These four together establish the doctrine without collapsing human agency: Allah knows (fully), has recorded (comprehensively), wills to permit (sovereignly), and creates (ultimately) — but within this framework, the human being with genuine choice makes real decisions for which they are genuinely accountable.
Practical Implications: Living with Qadar
The Islamic understanding of qadar has profound practical implications:
Sabr in difficulty: When bad things happen, the mumin can say “Inna lillahi wa inna ilayhi raji’un” (2:156) — we are from Allah and to Him we return — acknowledging that the difficulty is within divine wisdom, not random.
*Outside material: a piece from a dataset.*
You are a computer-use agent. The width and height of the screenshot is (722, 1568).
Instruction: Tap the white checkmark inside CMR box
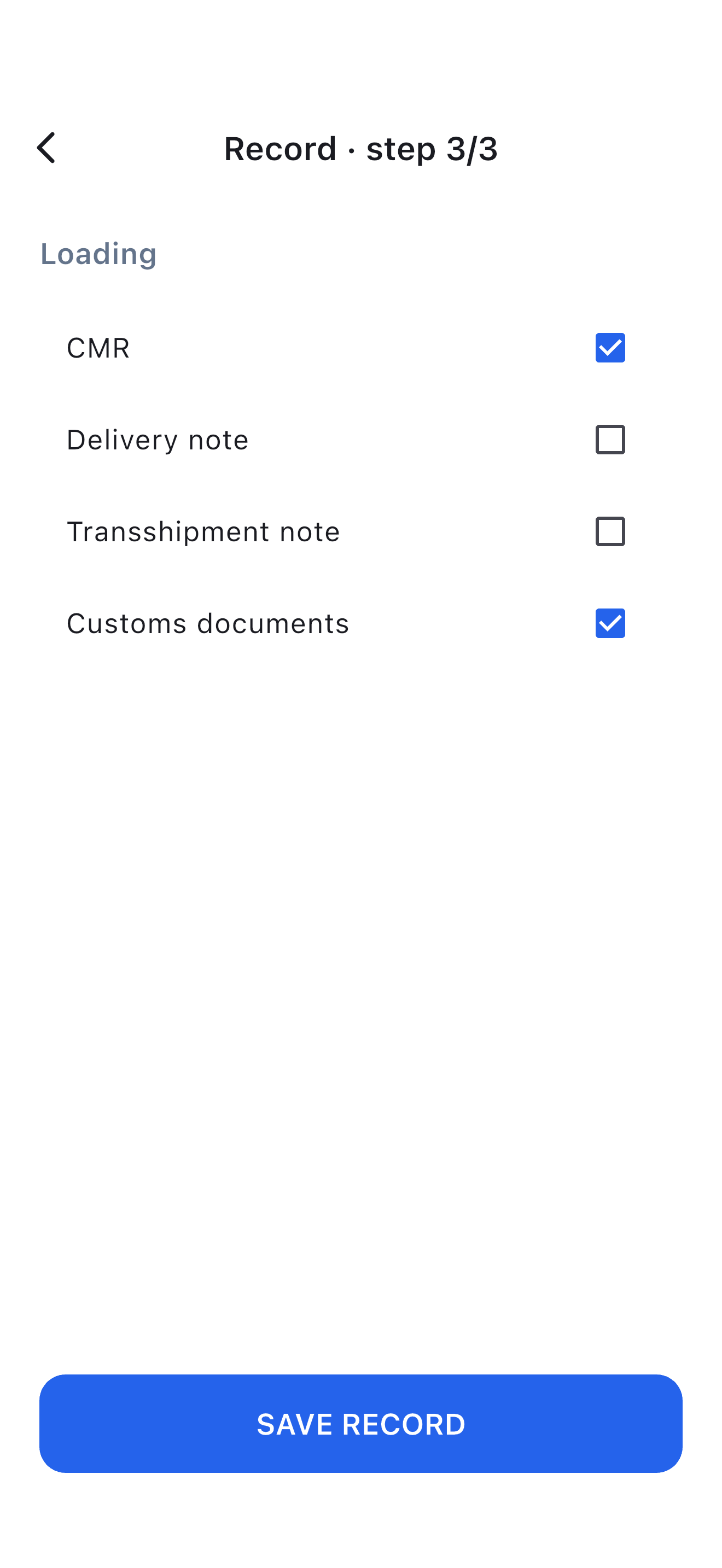click(x=610, y=348)
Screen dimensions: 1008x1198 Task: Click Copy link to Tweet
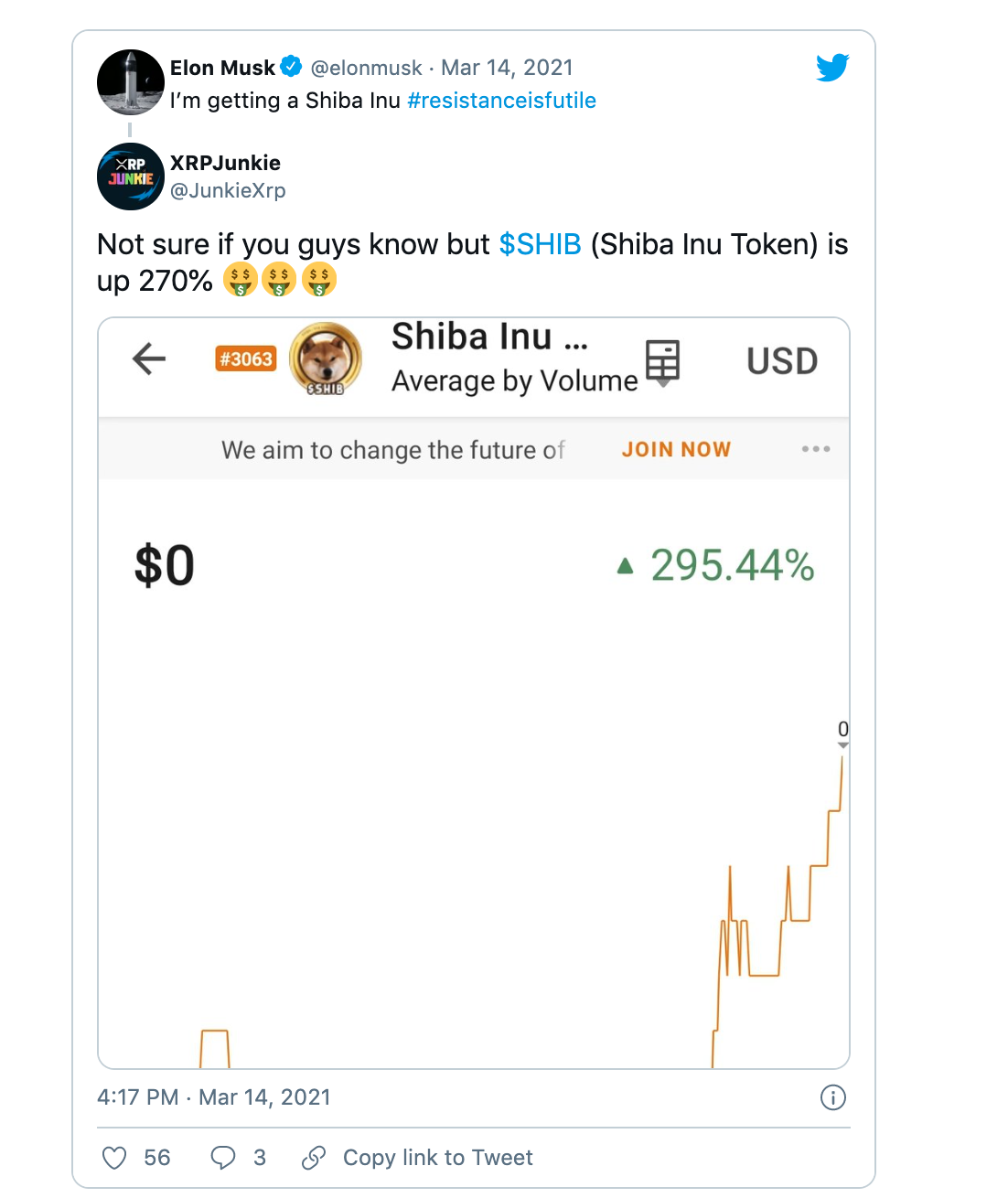(x=437, y=1158)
This is not fatalism (passive acceptance of anything) but sabr (active patience) — engaging with the situation while maintaining trust in divine wisdom. See also: Sabr Patience
Tawakkul (Trust) in uncertainty: Planning and effort are explicitly endorsed by Islamic teaching — the Prophet (SAW) said: “Tie your camel and then put your trust in Allah.” Qadar does not eliminate human planning but removes the anxiety of thinking the outcome depends entirely on one’s own capability.
Freedom from the “if only” trap: The Prophet (SAW) said: “The strong believer is better and more loved by Allah than the weak believer. Strive for what benefits you, seek help from Allah, and do not be helpless. If something befalls you, do not say ‘If only I had done such-and-such,’ but say instead: ‘Allah decreed and what He willed He did’ — because ‘if only’ opens the door to Satan’s work.” (Muslim)
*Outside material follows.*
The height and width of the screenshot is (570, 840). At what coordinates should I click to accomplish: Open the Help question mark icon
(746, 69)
Gratitude for good: When good things come, the mumin recognizes them as divine gifts — ni’mah from Allah — not the result of personal superiority. This prevents the arrogance that prosperity can generate (the sin of the man with two gardens in Surah al-Kahf).
Non-blame for others: Understanding that human beings operate within constraints of genetics, environment, and divine decree produces compassion for others’ failings and removes the moral superiority that easily accompanies judgment.
The Ismaili Ta’wil of Qadar
The zahir of qadar is the theological doctrine: divine knowledge, the Preserved Tablet, divine will, divine creation — all encompassing everything that happens.
The batin of qadar is the teaching about levels of causality. The Imam’s ‘ilm operates at the level of divine knowledge — the Imam knows what is appropriate for each soul at each moment, not through divination but through the ‘ilm ladunni that flows from the prophetic inheritance. The mumin who follows the Imam’s guidance is aligning their choices with this deeper level of knowledge — not eliminating their choice but choosing in the light of the best possible knowledge of what their choices mean.
The Lawh Mahfuz in the Ismaili ta’wil is the ‘ilm itself — the comprehensive record that the Imam carries and dispenses to each soul according to what they can receive. The soul that receives this ‘ilm is receiving a portion of what was written before time — the divine knowledge being made available through the medium of the Imam’s walayah.
The human being who chooses walayah is not predestined to do so in the sense that they could not have chosen otherwise. But they are, in making that choice, fulfilling the potential that was placed in them in the primordial covenant: “Am I not your Lord?” — “Bala” (7:172). The choice is real; the capacity for the choice was divinely given; the fulfillment of the covenant is both the human’s free act and the divine plan’s completion.